First he invoked John XXIII, who in his Encyclical “not only rejected war but offered a proposal for peace.” Eight years later in 1971, he wrote that Paul VI “referred to the ecological concern as a ‘tragic consequence’ of unchecked human activity.”
John Paul II, he continued, became increasingly concerned about the ecological issue and warned that human beings frequently seemed “to see no other meaning in their natural environment than what serves for immediate use and consumption.” He called for a global ecological “conversion.”
“My predecessor Benedict XVI,” Francis noted, “likewise proposed ‘eliminating the structural causes of the dysfunctions of the world economy and correcting models of growth which have proved incapable of ensuring respect for the environment.’ He observed that the world cannot be analyzed by isolating only one of its aspects, since ‘the book of nature is one and indivisible,’ and includes the environment, life, sexuality, the family, social relations, and so forth. It follows that ‘the deterioration of nature is closely connected to the culture which shapes human coexistence.’”
In effect, ecology, the environment, climate change, and global warming are sure to be topics at the top of his agenda, particularly during his meeting with President Obama and his appearances before Congress in D.C and at the United Nations. “The climate is a common good,” Francis relates in one of the longest sections of the Encyclical. It belongs, he said, “to all and meant for all. At the global level, it is a complex system linked to many of the essential conditions for human life.
“A very solid scientific consensus indicates that we are presently witnessing a disturbing warming of the climatic system,” he added, and this could have been a comment aimed directly at the Republican deniers. “In recent decades this warming has been accompanied by a constant rise in the sea level and, it would appear, by an increase of extreme weather events, even if a scientifically determinable cause cannot be assigned to each particular phenomenon. Humanity is called to recognize the need for changes of lifestyle, production and consumption, in order to combat this warming or at least the human causes which produce or aggravate it.”
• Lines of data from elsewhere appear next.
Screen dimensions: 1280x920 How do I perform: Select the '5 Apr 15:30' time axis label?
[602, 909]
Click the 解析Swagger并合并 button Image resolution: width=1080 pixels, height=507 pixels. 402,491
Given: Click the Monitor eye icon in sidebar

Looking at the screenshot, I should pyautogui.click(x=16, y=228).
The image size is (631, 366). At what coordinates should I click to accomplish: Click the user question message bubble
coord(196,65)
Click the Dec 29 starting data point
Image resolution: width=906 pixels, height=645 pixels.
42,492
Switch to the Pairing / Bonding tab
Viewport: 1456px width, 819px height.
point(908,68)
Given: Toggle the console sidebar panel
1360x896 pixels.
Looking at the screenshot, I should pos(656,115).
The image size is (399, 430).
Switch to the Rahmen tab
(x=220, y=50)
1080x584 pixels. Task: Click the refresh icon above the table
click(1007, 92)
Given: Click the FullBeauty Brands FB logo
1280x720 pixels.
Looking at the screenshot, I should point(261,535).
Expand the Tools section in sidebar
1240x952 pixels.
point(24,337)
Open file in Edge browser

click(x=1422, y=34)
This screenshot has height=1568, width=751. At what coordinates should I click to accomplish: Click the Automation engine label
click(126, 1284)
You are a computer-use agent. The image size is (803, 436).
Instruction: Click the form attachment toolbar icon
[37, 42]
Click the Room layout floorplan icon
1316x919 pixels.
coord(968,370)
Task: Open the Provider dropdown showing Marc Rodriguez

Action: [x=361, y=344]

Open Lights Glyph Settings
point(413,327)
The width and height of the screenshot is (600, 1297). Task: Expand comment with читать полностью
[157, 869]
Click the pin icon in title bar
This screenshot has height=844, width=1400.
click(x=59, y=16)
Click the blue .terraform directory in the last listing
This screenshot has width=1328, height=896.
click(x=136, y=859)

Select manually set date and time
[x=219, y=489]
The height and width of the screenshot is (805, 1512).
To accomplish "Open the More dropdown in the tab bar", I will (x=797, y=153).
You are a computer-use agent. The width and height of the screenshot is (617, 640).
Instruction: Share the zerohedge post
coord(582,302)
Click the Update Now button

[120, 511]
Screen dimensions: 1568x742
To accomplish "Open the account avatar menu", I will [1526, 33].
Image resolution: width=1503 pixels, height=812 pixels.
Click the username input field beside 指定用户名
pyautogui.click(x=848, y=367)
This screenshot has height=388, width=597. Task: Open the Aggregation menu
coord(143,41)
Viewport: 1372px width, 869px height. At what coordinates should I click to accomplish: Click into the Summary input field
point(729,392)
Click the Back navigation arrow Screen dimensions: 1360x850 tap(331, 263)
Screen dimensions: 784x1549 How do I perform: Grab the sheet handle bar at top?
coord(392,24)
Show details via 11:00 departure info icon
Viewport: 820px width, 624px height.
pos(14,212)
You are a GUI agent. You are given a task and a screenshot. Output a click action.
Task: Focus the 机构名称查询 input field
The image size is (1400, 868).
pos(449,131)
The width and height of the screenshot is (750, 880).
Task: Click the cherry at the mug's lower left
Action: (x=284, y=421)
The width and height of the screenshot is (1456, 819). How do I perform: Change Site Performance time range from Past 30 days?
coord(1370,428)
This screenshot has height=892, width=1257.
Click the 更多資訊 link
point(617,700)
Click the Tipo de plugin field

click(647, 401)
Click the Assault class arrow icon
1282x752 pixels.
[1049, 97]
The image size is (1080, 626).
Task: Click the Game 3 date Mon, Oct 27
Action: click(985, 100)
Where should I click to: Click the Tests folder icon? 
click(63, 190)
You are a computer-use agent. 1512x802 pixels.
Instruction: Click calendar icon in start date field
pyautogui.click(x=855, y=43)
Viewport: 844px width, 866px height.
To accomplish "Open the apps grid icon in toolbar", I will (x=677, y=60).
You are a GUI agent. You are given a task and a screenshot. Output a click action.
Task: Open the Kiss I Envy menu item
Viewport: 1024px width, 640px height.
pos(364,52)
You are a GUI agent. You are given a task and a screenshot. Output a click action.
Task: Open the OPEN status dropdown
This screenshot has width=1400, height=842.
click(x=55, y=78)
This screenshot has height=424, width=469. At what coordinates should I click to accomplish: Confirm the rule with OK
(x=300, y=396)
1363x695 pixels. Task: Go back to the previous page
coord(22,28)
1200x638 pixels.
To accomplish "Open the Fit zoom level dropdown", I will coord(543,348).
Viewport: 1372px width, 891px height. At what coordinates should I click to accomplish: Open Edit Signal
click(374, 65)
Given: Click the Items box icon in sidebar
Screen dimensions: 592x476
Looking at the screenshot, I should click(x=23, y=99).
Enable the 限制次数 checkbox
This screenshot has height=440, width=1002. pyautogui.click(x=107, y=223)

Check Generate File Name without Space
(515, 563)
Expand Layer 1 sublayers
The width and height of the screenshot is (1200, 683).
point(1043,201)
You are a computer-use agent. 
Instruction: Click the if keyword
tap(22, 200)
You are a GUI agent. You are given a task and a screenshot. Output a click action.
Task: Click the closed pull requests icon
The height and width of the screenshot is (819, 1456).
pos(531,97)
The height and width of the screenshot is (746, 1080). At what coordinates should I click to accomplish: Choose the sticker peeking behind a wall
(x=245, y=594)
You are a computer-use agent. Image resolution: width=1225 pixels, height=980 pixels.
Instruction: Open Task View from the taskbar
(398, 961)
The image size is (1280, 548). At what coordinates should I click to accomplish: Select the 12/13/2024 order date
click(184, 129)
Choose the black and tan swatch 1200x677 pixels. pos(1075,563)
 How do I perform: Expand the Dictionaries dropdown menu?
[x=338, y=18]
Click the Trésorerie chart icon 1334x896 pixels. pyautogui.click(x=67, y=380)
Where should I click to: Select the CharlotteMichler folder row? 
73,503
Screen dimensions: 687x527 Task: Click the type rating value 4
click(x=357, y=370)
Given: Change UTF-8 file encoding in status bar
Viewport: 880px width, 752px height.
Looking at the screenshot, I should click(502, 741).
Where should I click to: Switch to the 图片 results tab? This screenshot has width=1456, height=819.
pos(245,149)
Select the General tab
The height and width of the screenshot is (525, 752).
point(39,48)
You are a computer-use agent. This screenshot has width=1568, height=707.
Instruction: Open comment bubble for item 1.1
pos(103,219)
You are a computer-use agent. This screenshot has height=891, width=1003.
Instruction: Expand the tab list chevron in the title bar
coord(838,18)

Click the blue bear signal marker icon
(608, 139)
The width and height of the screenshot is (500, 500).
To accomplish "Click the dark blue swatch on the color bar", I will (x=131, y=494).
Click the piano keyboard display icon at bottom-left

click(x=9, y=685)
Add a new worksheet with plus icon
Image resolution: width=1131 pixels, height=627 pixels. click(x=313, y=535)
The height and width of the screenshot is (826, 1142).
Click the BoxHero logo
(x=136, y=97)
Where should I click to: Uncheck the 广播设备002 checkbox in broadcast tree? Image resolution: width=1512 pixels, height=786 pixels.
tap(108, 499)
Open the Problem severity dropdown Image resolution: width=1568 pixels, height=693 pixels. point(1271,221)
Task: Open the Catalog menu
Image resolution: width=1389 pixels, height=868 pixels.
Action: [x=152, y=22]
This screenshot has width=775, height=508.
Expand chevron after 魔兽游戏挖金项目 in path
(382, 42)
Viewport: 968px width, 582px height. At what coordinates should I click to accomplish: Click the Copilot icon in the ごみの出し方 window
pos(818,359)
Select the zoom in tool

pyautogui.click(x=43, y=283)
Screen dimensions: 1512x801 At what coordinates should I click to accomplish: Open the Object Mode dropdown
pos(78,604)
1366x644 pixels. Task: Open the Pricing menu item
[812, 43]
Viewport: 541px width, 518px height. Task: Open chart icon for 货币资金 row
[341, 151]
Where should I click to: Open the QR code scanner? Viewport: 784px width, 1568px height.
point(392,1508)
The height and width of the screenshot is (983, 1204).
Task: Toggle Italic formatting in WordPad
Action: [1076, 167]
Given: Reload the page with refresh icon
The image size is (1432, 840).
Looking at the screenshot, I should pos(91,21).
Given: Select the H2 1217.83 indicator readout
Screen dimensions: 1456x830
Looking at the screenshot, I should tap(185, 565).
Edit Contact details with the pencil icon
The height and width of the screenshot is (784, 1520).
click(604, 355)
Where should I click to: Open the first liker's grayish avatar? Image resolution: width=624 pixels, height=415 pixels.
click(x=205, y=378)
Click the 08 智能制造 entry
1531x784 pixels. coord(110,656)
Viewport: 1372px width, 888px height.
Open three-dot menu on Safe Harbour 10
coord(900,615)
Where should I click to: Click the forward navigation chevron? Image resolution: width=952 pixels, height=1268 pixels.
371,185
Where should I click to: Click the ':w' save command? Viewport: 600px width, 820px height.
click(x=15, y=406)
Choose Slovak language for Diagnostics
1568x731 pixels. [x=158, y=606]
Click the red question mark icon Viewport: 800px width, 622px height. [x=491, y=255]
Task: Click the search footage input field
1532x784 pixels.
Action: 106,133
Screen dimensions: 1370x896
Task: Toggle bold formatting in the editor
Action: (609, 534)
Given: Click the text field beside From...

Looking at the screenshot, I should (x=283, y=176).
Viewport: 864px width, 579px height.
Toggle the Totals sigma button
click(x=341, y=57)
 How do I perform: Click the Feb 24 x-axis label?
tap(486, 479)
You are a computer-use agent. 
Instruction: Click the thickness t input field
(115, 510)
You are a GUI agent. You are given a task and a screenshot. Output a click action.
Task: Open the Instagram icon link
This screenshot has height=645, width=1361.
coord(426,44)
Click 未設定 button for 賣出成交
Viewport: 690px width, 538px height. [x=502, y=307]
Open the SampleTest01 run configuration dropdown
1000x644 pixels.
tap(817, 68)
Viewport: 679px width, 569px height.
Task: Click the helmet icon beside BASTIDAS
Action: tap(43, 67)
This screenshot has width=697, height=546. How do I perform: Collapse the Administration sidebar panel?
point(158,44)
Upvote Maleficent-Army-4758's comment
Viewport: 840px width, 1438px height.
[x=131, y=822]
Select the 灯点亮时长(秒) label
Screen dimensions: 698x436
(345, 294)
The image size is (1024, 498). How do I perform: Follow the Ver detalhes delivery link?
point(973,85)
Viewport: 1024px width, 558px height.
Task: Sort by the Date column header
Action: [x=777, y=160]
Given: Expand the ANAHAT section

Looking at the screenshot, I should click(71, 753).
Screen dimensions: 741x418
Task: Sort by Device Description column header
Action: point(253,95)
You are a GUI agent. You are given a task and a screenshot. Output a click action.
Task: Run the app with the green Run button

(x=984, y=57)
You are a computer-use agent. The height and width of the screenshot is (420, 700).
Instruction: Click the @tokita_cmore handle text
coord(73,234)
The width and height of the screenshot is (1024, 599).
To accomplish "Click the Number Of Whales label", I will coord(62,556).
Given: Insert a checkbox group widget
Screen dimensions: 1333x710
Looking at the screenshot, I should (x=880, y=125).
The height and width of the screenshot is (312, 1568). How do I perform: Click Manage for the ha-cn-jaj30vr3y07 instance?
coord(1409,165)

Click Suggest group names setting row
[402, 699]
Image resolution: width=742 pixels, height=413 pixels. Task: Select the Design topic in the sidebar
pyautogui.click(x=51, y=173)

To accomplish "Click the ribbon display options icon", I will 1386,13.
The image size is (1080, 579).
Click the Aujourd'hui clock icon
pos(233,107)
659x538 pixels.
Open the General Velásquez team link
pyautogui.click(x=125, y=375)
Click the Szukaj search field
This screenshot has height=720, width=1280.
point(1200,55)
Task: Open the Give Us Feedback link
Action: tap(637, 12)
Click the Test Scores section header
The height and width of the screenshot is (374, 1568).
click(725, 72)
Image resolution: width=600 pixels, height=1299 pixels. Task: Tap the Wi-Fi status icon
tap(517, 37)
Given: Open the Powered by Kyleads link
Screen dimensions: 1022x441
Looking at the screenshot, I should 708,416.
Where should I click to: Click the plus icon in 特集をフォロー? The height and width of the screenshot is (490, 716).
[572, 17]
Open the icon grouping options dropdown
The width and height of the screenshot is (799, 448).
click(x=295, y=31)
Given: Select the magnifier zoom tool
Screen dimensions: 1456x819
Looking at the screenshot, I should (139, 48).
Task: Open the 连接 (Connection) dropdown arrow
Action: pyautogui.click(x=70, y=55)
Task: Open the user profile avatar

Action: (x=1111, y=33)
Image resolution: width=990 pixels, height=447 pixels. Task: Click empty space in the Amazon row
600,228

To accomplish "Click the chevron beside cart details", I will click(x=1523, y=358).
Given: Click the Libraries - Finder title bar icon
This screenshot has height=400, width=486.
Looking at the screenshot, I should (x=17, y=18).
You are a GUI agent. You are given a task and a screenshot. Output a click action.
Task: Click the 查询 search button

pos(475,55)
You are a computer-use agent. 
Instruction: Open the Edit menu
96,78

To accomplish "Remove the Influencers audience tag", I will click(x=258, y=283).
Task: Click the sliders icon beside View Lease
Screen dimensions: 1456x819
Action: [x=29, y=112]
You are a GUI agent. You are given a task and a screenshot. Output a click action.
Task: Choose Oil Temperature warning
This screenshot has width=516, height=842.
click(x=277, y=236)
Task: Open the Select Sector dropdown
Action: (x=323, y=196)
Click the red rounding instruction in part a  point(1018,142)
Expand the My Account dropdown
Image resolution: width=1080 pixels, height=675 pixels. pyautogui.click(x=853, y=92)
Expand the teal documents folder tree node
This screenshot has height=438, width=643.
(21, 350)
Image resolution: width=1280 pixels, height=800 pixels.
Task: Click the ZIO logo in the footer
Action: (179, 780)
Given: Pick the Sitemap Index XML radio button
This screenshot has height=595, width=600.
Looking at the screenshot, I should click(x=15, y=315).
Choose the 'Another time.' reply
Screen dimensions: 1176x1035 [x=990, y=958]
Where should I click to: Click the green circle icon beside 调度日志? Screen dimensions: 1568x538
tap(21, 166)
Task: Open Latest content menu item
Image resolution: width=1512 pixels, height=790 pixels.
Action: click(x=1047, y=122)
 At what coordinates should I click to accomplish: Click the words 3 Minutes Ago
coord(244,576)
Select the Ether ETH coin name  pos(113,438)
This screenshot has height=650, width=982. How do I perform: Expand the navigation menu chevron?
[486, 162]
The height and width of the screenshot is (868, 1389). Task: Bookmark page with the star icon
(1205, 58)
Brother Tyrone A. Davis of the Archdiocese of New York’s Black Ministry Office-Pierre Toussaint Guild, said that beyond the Pope’s sagely comments about the environment there was his treatment of relationships, particularly our relationships with one another. “The way any one of us acts in the home we share with other family members clearly impacts the other members of the family and the quality of the life we share.” And this issue of relationships, he added, is directly connected with the Canticle of St. Francis.
The Pope, Brother Davis continued, also observed in the Encyclical that “The poor so very often shoulder a greater or disproportionate burden of the negative consequences of the disrespectful attitude and actions of others with greater means. So very often, even environmentalist may talk about the birds and trees (and they should), but forget about the poor and how much of the burden they may have to bear.”
Brother Davis reminded that Peter Cardinal Turkson of Ghana and President of the Pontifical Council for Justice and Peace, assisted the Pope in developing the Encyclical.
The six-day visit has stirred a mountain of interest and people are feverishly seeking ways to see him, especially during his travel through Central Park. Already there have been reports of threats on his life and that will only tighten security even more. No doubt he will be shielded by his Popemobile, a Jeep Wrangler, as his cortege weaves its way through the city streets.
There will be an increased demand to see him in Philadelphia with the announcement on Monday that Aretha Franklin, the Queen of Soul, will be there to serenade him. She said, “It is a blessing” to have this opportunity.
And those lucky enough to get anywhere near him at Madison Square Garden or elsewhere can consider themselves blessed. And they are advised to get there by 2pm on Friday, Sept. 25, with a number of leading entertainers, including Jennifer Hudson prior to the Mass.
Obviously, this is a special moment for the millions of Catholics in America and those waving to him along the tour route. But given the Pope Francis’s growing popularity and humanistic policies, he presents something that is common to us all, the preservation of Mother Earth.